# 70-200 2.8 non is w/ 2x tele?



## 4jphotography (Sep 11, 2011)

I feel like this has been discussed, and sorry of so, but anyone know if the IQ from a 70-200 non is mark 1 w/ one of the new 2x teleconverters will rival the 100-400 on a 1 series body?
Thanks.


----------



## neuroanatomist (Sep 11, 2011)

No, the 100-400mm will be sharper. The 100-400mm at 400mm will also be sharper than the 70-200mm f/2.8L IS II (which is noticeably sharper than the non-IS version) with the 2x III. If you routinely shoot at 400mm, you're best off getting a lens that natively reaches 400mm. TCs are for occasional use.


----------



## Mt Spokane Photography (Sep 11, 2011)

Its not bad with a TC, just not as good as a 100-400 without TC. a TC degrades the optics, no matter what lens, and all of the older 70-200 f/2.8 lenses were weak at 200mm even without a TC.


----------



## neuroanatomist (Sep 11, 2011)

If you stop down to f/11 or so, they aren't too different. But, wide open at f/5.6, the 70-200/2.8 nonIS + 2x III is pretty weak by comparison.


----------



## TexPhoto (Sep 11, 2011)

The 300mm f4 IS is an awsome lens I think you should consider. You loose the zoom, and you won't reach 400m, but you'll have alot of reach and super sharp photos. So sharp you can crop to the view of a 400mm and have a better photo than with the 100-400mm or some combination of lenses and tele-converters. 

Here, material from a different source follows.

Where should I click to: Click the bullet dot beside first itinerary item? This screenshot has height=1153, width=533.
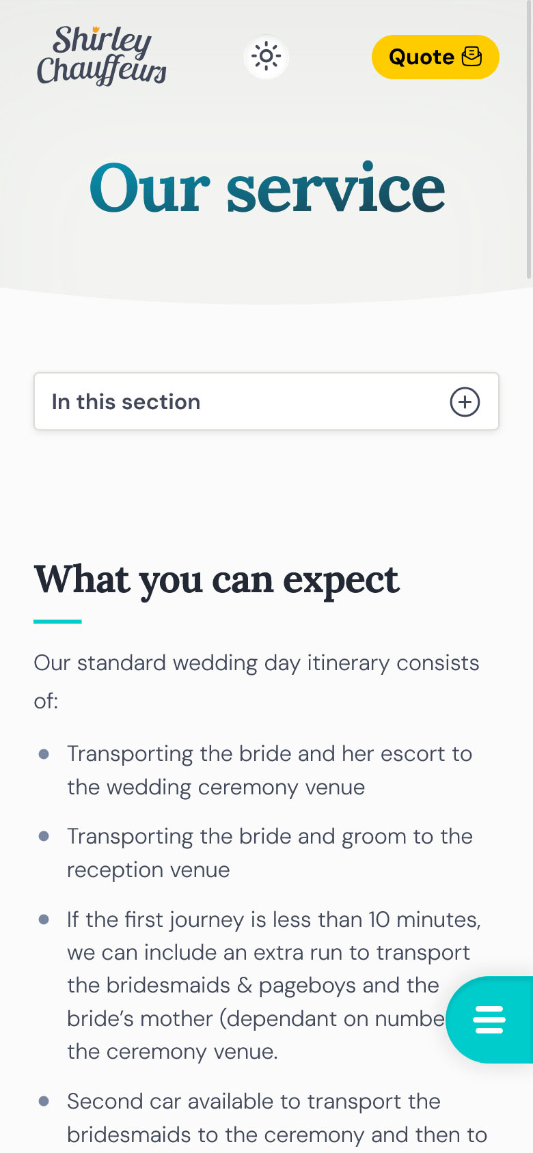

The thing you have to consider with any teleconverter is will it produce a sharper photo than simply shooting with the same lens and then just cropping?


----------



## neuroanatomist (Sep 11, 2011)

TexPhoto said:


> The 300mm f4 IS is ...So sharp you can crop to the view of a 400mm and have a better photo than with the 100-400mm



The 300/4 is a little sharper, but not _that_ much sharper - comparing the 300/4 wide open to the 100-400 @ 400mm wide open, they deliver about the same resolution in both center and borders. The 300/4 stopped down to f/5.6 is a bit sharper in the centers, but about the same at the borders. 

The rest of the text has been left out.